STATED TASK A => In the listing below, reproduce word for word the portion that begins with the line containing "Describe the element at coordinates (679, 1910)" and ends with the line containing "(1050, 50).", including both of those lines.

SOURCE TEXT =>
------------------------

Something curious has happened in American politics in the last six months. Liberal activist groups on a host of disparate topics ranging from the economy, labor-union organizing, homelessness and housing shortages, “anti-racism,” climate change and support for illegal immigrants have suddenly all been speaking with one voice on an issue totally unrelated to their primary purposes.
They are demanding an immediate end to the war on Hamas that Israel has been waging in the Gaza Strip since the Palestinian terrorist group launched a barbaric attack on 22 Jewish communities and the Nova music festival in southern Israel on Oct. 7. Their rhetoric, tactics and lobbying efforts have made no secret of their intense hostility to the Jewish state and their desire to punish it for its efforts to eradicate a group that perpetrated the largest mass slaughter of Jews since the Holocaust.

------------------------

EXTRACTED INFORMATION =>

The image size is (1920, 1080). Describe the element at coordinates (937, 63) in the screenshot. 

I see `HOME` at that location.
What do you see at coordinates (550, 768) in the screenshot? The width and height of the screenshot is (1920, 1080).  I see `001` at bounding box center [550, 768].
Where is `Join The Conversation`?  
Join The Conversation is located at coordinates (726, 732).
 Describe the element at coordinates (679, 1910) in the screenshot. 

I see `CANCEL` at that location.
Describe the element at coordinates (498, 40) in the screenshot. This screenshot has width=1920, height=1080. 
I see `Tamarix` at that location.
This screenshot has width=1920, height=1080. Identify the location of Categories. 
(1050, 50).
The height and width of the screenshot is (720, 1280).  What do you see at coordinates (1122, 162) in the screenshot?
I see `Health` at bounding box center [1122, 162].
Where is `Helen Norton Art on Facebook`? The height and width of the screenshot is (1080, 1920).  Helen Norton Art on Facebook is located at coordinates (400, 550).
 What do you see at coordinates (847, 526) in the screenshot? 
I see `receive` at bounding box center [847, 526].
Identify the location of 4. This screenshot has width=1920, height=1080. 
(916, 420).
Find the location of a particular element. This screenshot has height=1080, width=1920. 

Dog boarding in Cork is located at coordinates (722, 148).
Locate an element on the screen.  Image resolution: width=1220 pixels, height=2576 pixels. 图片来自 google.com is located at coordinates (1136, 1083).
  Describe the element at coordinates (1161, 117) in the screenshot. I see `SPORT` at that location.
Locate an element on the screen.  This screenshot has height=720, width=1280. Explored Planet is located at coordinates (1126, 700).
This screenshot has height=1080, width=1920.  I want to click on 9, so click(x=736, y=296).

------------------------

STATED TASK B => Extend the passage about liberal activist groups and the war in Gaza, beginning right after its final sentence.

EXERCISE RESPONSE A =>
 Describe the element at coordinates (679, 1910) in the screenshot. 

I see `CANCEL` at that location.
Describe the element at coordinates (498, 40) in the screenshot. This screenshot has width=1920, height=1080. 
I see `Tamarix` at that location.
This screenshot has width=1920, height=1080. Identify the location of Categories. 
(1050, 50).

EXERCISE RESPONSE B =>
There’s no denying the considerable political impact of this movement or its potential to ultimately destroy the U.S.-Israel alliance. But at this point—with the full consequences of this extraordinary coming together of a broad coalition of interest groups still yet to be determined—it’s important to ponder why this happened, and what it means for both American society and the future of the Jewish community in this country.
The coalescence of the American left behind what The New York Times is calling in a major explanatory feature the “pro-Palestine movement” is a remarkable turn of events for a number of reasons. It’s not just that they have all rallied around the stands of some of the most extreme positions on the conflict between Israel and the Palestinians. Nor is it just that the anger of the left has been generated against the response of a democratic nation to an unprovoked attack, including murder, rape, torture, kidnapping and wanton destruction.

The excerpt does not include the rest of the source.